I hear ya brother. All you see is 4 player racing that cost $1 a pop or some sort of fantasy fighting came with joystick/botton combos so complex, it takes 5 moves to kick.
Check out this free download. The ROMS for the ORIGINAL games are available from both legal and less-than-legal sources. Now if they only could simulate Fireball II, 8 Ball Deluxe and Black Knight 2000 I’d be set.
Well, give them credit for Super Mario Bros., at least. The first time I saw Mario jump out of the playfield and run along the score display was a jaw-dropping meta-experience.
You’re thinking of Moon Patrol, from Williams.

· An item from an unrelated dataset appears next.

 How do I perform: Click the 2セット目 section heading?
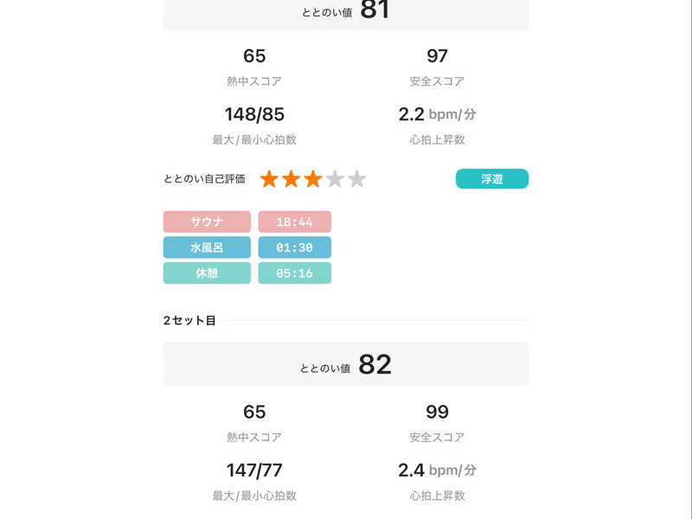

One more great arcade game nobody has mentioned so far – Tournament Cyberball. My brother and I used to sink so much money into this game, it wasn’t even funny.
And how about Race Drivin’? You haven’t lived until you’ve successfully climbed the super hill near the end of the track, then barrelled down at 100+ MPH, drove into the tunnel, and then climbed around the wall to dodge the tanker truck tat was blocking the road…!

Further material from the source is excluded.